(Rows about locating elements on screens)
#####
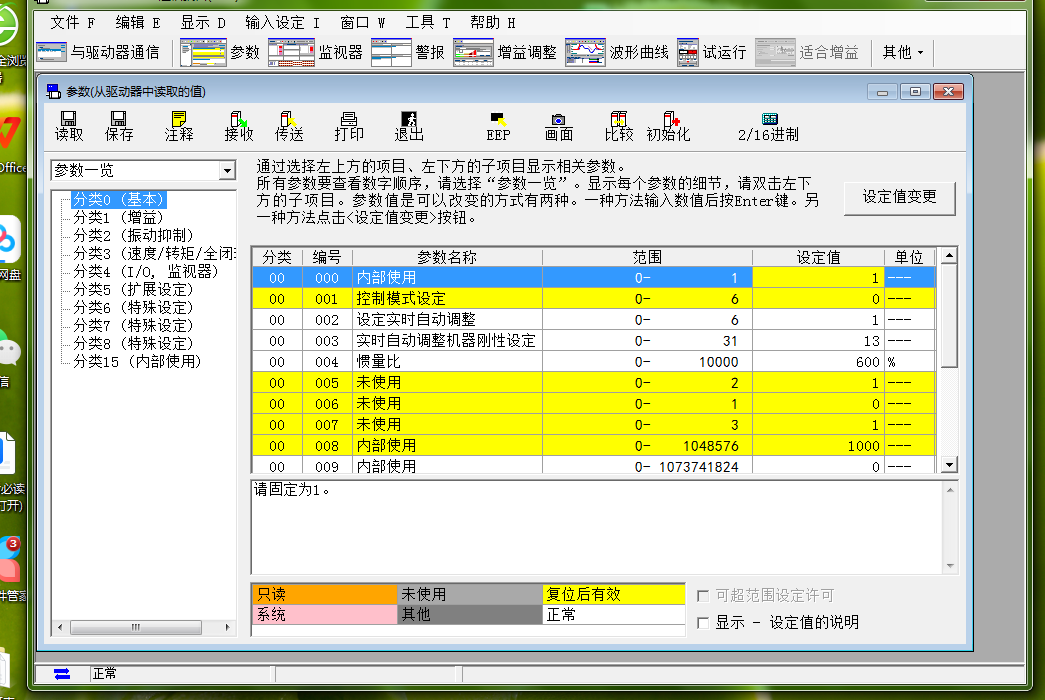Click the 复位后有效 yellow legend swatch

(613, 594)
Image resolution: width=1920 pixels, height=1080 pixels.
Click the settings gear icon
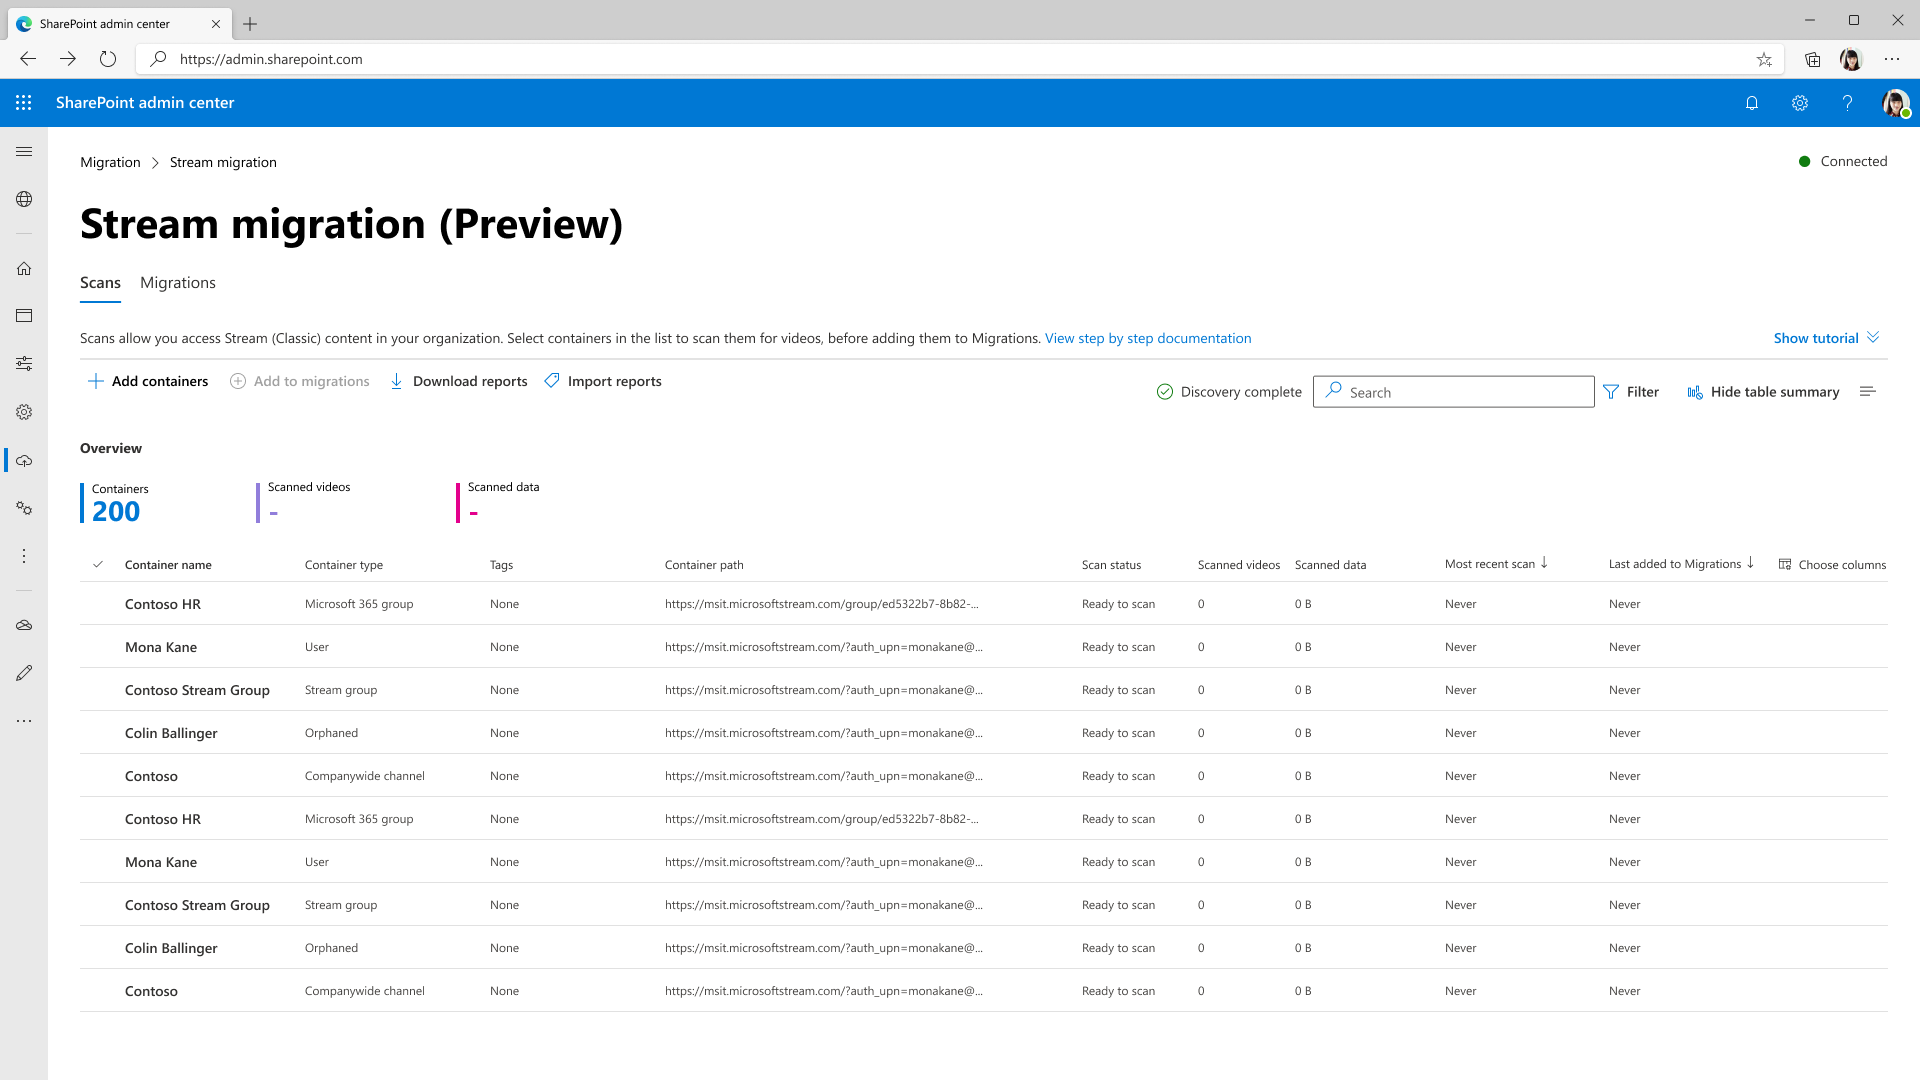pyautogui.click(x=1799, y=103)
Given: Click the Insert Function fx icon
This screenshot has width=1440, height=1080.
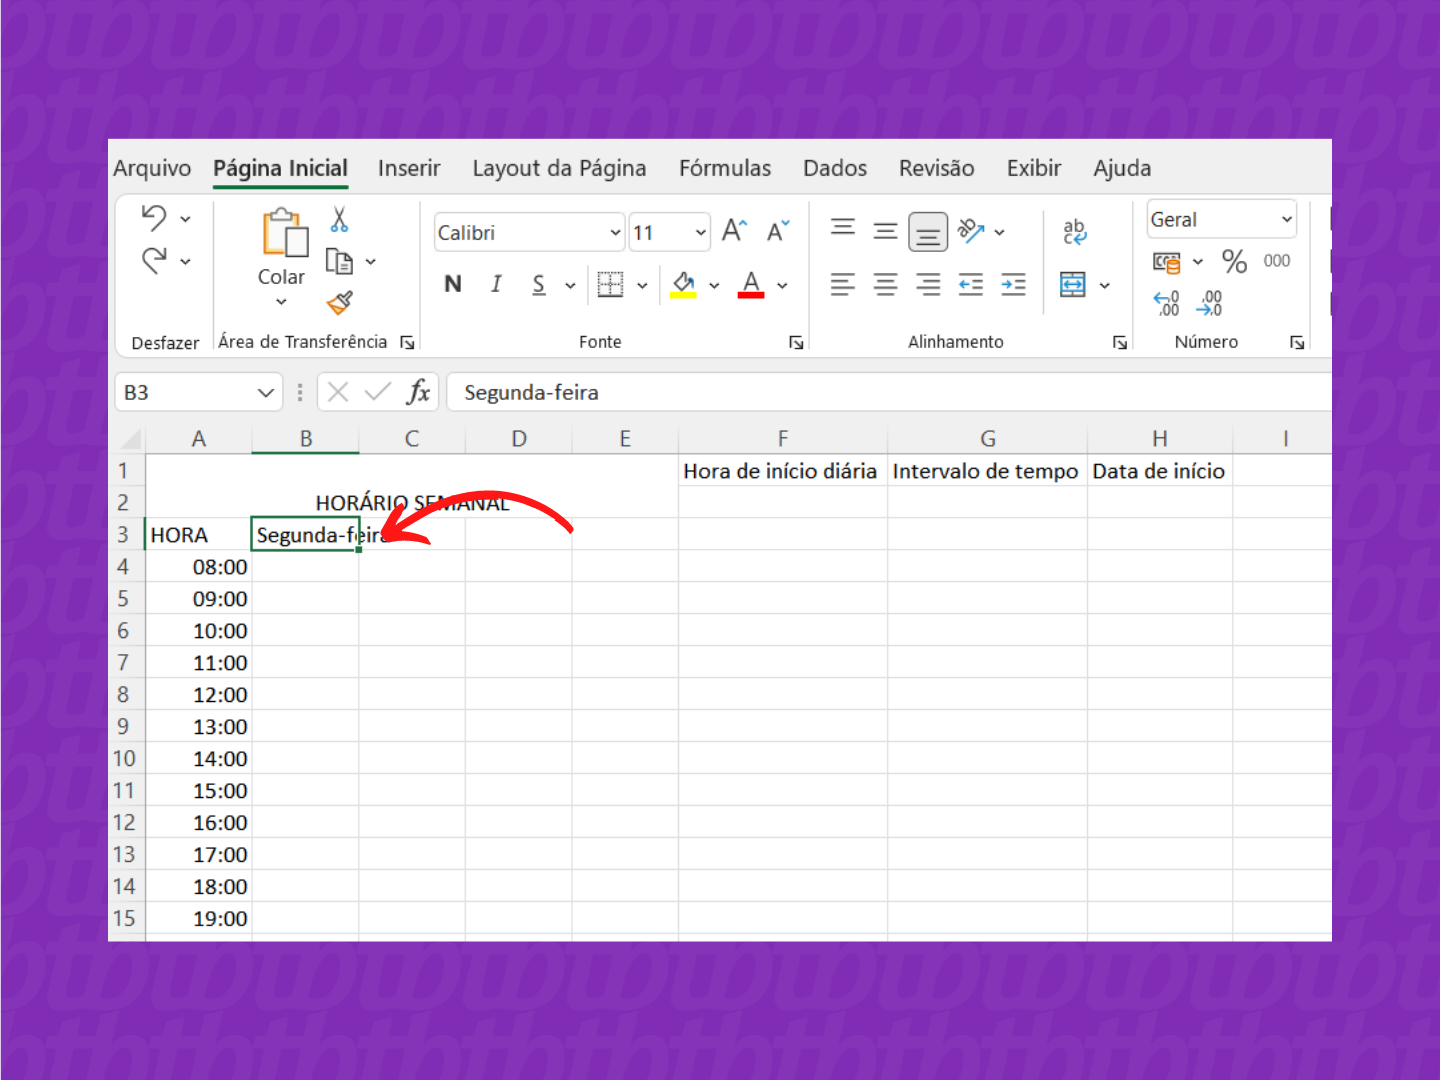Looking at the screenshot, I should point(418,392).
#####
Task instructions:
Can you change every "icon" in the rows above to "symbol", keep everything else the same, and leave the pictures out?

Solved exercise:
Click the 复位后有效 yellow legend swatch

(613, 594)
Image resolution: width=1920 pixels, height=1080 pixels.
Click the settings gear symbol
pyautogui.click(x=1799, y=103)
Given: Click the Insert Function fx symbol
This screenshot has width=1440, height=1080.
Looking at the screenshot, I should point(418,392).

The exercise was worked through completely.